(EXERCISE INSTRUCTIONS):
Return the data below exactly, but only from the line containing "Click the green track of the Wallet switch" through the line containing "Task: Select the", with both of those lines included.

(MATERIAL FOR THIS TASK):
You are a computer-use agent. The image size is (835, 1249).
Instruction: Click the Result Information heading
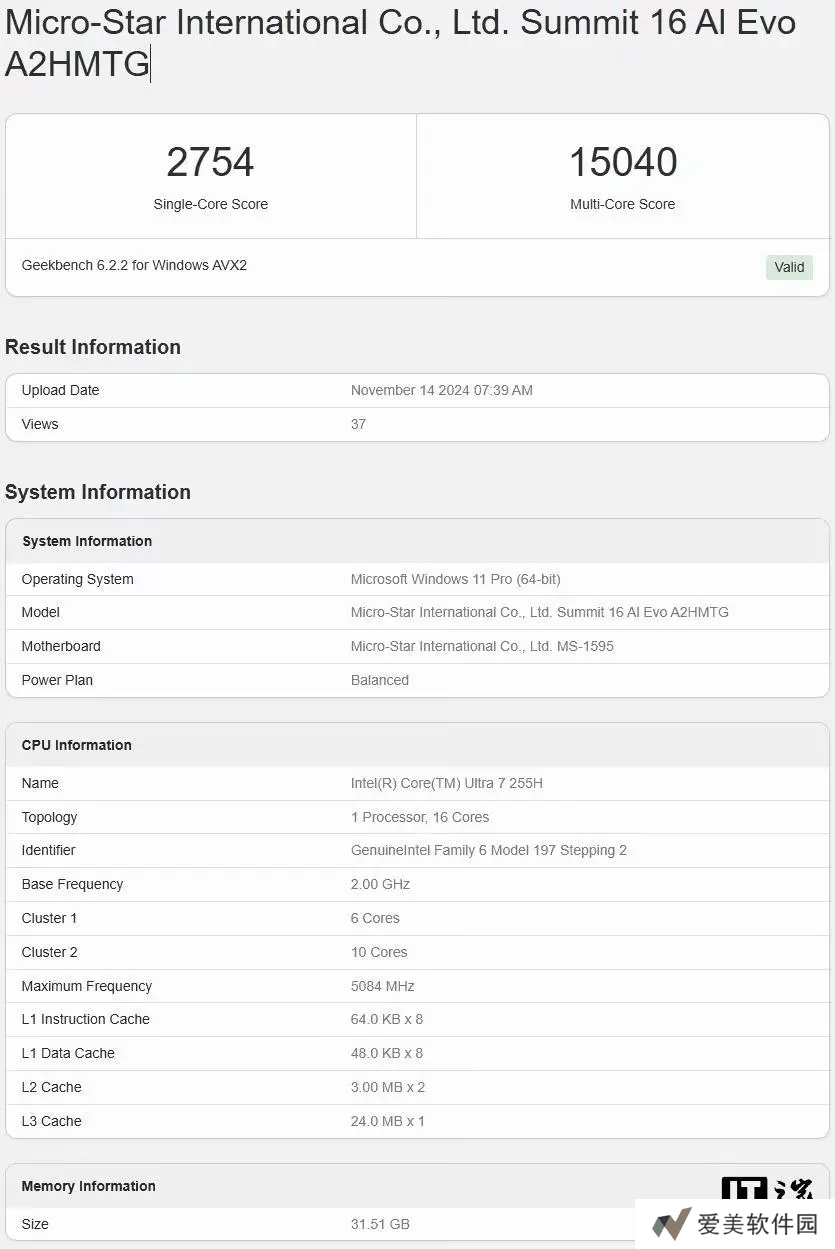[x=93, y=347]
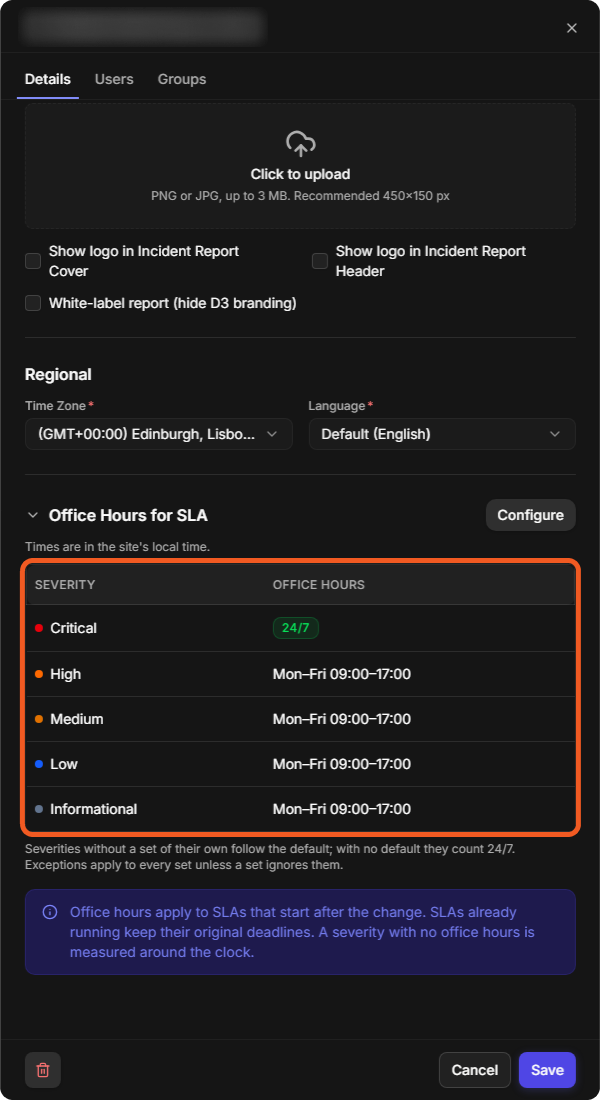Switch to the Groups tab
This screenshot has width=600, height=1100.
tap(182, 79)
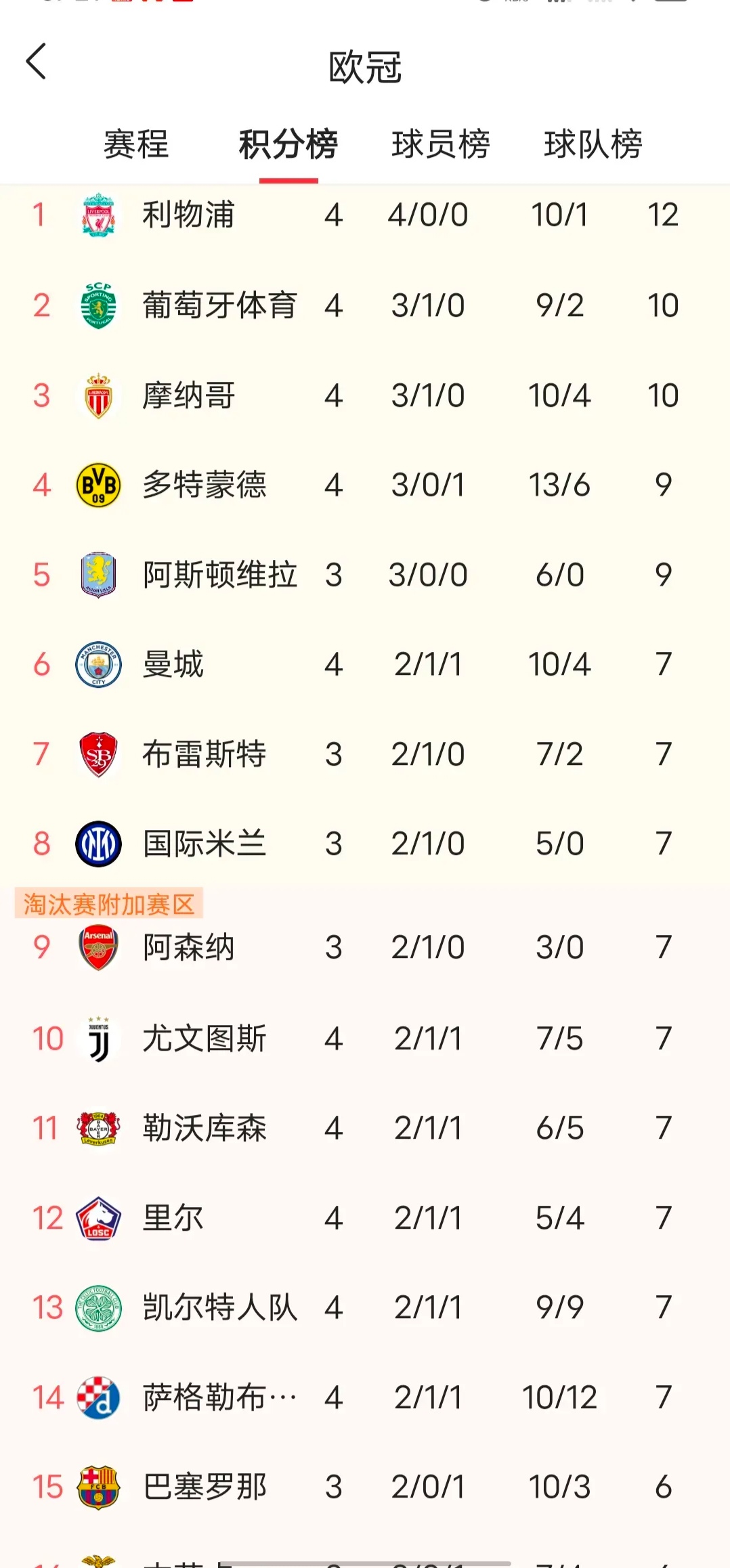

* * *

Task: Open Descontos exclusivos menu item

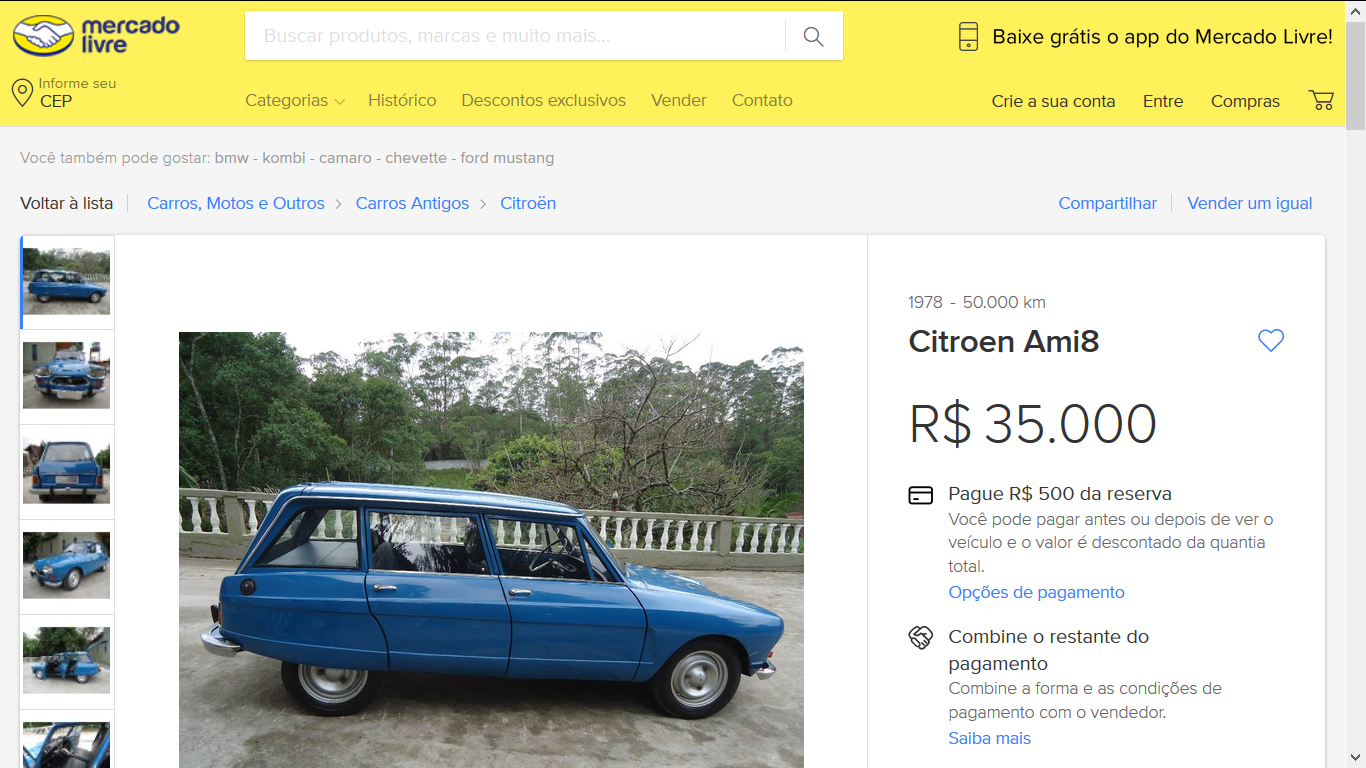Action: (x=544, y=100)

--

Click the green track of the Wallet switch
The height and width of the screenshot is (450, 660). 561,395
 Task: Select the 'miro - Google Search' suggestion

(ANSWER FOR THE TASK):
Click the green track of the Wallet switch
The height and width of the screenshot is (450, 660). 561,395
 Task: Select the 'miro - Google Search' suggestion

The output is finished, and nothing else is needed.